From mboxrd@z Thu Jan  1 00:00:00 1970
Return-Path: <linux-kernel-owner@vger.kernel.org>
Received: (majordomo@vger.kernel.org) by vger.kernel.org via listexpand
        id S1757713AbcHYKHp (ORCPT <rfc822;w@1wt.eu>);
        Thu, 25 Aug 2016 06:07:45 -0400
Received: from mx1.redhat.com ([209.132.183.28]:51958 "EHLO mx1.redhat.com"
        rhost-flags-OK-OK-OK-OK) by vger.kernel.org with ESMTP
        id S1751615AbcHYKHm (ORCPT <rfc822;linux-kernel@vger.kernel.org>);
        Thu, 25 Aug 2016 06:07:42 -0400
From: Yauheni Kaliuta <yauheni.kaliuta@redhat.com>
To: Jiri Olsa <jolsa@redhat.com>
Cc: linux-kernel@vger.kernel.org, Aristeu Rozanski <aris@redhat.com>,
        Peter Zijlstra <peterz@infradead.org>, Ingo Molnar <mingo@redhat.com>,
        Arnaldo Carvalho de Melo <acme@kernel.org>,
        Alexander Shishkin <alexander.shishkin@linux.intel.com>,
        Steven Rostedt <rostedt@goodmis.org>
Subject: Re: [RFC] rlimit exceed notification events
References: <xunyh9ag254f.fsf@redhat.com> <20160824112428.GA15743@krava>
Date: Thu, 25 Aug 2016 13:07:36 +0300
Message-ID: <xuny1t1dw49j.fsf@redhat.com>
MIME-Version: 1.0
Content-Type: text/plain
X-Greylist: Sender IP whitelisted, not delayed by milter-greylist-4.5.16 (mx1.redhat.com [10.5.110.32]); Thu, 25 Aug 2016 10:07:24 +0000 (UTC)
Sender: linux-kernel-owner@vger.kernel.org
List-ID: <linux-kernel.vger.kernel.org>
X-Mailing-List: linux-kernel@vger.kernel.org

Hi, Jiri!

>>>>> On Wed, 24 Aug 2016 13:24:28 +0200, Jiri Olsa  wrote:

 > On Fri, Aug 19, 2016 at 05:41:20PM +0300, Yauheni Kaliuta wrote:
 >> 
 >> At the moment there is no clear indication if a process exceeds resource
 >> limit. In some cases the problematic syscall can return a error, in some cases
 >> the process can be just killed.

[...]

 >> 2) Using tracepoints. I've used a simple program, which dup()s until gets the
 >> error 3 times:

 > just to start up the discussion.. ;-)

 > I'd think this one (2) is the proper way,

>>From the options I checked, I like it most as well. Probably I should
prepare an RFC PATCH with it.

 > but generaly you need to
 > come with good justification/usecase to add new tracepoint

 > also rlimit seems to be difficult to add tracepoints to,
 > because the checks are spread all over the code.. 

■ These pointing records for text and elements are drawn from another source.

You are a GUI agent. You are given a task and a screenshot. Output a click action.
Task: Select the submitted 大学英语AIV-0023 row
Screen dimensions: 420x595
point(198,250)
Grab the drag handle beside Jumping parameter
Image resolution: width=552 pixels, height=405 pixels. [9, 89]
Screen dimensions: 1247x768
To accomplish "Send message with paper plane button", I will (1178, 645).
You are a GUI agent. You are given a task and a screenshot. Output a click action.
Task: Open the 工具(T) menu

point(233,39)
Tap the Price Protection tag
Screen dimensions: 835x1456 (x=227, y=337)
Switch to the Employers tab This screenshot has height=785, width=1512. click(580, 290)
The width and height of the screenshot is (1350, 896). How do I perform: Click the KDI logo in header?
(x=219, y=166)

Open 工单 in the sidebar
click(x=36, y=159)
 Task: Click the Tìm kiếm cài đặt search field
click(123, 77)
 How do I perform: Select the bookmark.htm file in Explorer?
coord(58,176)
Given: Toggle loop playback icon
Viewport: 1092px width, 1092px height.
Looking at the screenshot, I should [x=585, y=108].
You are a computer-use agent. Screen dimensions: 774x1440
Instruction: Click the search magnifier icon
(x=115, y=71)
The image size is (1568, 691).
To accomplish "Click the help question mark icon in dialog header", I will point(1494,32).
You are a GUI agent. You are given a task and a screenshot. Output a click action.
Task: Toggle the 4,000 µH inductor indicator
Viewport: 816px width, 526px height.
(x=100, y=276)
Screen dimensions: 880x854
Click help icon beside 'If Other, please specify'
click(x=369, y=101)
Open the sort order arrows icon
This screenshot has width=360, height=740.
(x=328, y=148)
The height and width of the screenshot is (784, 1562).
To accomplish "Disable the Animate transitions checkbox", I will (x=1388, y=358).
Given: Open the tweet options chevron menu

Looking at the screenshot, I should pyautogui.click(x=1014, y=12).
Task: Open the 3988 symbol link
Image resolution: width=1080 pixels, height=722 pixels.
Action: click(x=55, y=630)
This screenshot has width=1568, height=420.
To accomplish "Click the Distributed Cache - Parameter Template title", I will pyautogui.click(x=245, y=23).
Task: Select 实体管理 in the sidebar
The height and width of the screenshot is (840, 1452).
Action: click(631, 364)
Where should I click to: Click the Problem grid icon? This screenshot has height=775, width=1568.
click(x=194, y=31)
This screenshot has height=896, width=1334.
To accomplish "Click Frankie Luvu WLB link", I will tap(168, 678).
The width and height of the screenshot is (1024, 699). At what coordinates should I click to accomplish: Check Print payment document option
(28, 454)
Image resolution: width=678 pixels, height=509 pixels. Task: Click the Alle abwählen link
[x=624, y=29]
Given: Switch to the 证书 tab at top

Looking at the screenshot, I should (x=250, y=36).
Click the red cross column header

 > can't think of a good solution ATM

Yes, every place should be instrumented. I just introduce some indirection
to have some flexibility for the final output.

Still it's good to know if there are objections for such a
instrumentation in any of the resource check places, like file operations
for example.

 >> $ sudo ./perf record -e rlimit:rlimit_exceeded ./a.out

[...]

 >> index 6b1acdfe59da..a358de041ac4 100644
 >> --- a/fs/file.c
 >> +++ b/fs/file.c
 >> @@ -947,6 +947,9 @@ SYSCALL_DEFINE1(dup, unsigned int, fildes)
 >> else
 >> fput(file);
 >> }
 >> +	if (ret == -EMFILE)
 >> +		rlimit_exceeded(RLIMIT_NOFILE,
 >> +				rlimit(RLIMIT_NOFILE), (u64)-1);
 >> return ret;

 > how about other places? alloc_fd/get_unused_fd_flags/replace_fd..

This is very good question. Initially I just wanted something for demo, but
I run into a dilemma even here. Ideally it must be a place, which is

a) aware of RLIMIT and
b) responsible for the decision making:

1) It would be good to place it into __alloc_fd() since it is a final point
and performs the check to against the limit, but it's not aware of the
RLIMIT, the limit is passed to it from upper levels.

2) get_unused_fd_flags() is aware of RLIMIT and entry point for many other
fd allocations, but doesn't do any decision.

3) the dup() syscall is not aware of RLIMIT, but makes the final decision.

That was the reason, why I put it here for the prototype code, but it
doesn't look as a good place for final solution.

In many other cases both a) and b) are in one place, so there is no such
problem.


-- 
WBR,
Yauheni Kaliuta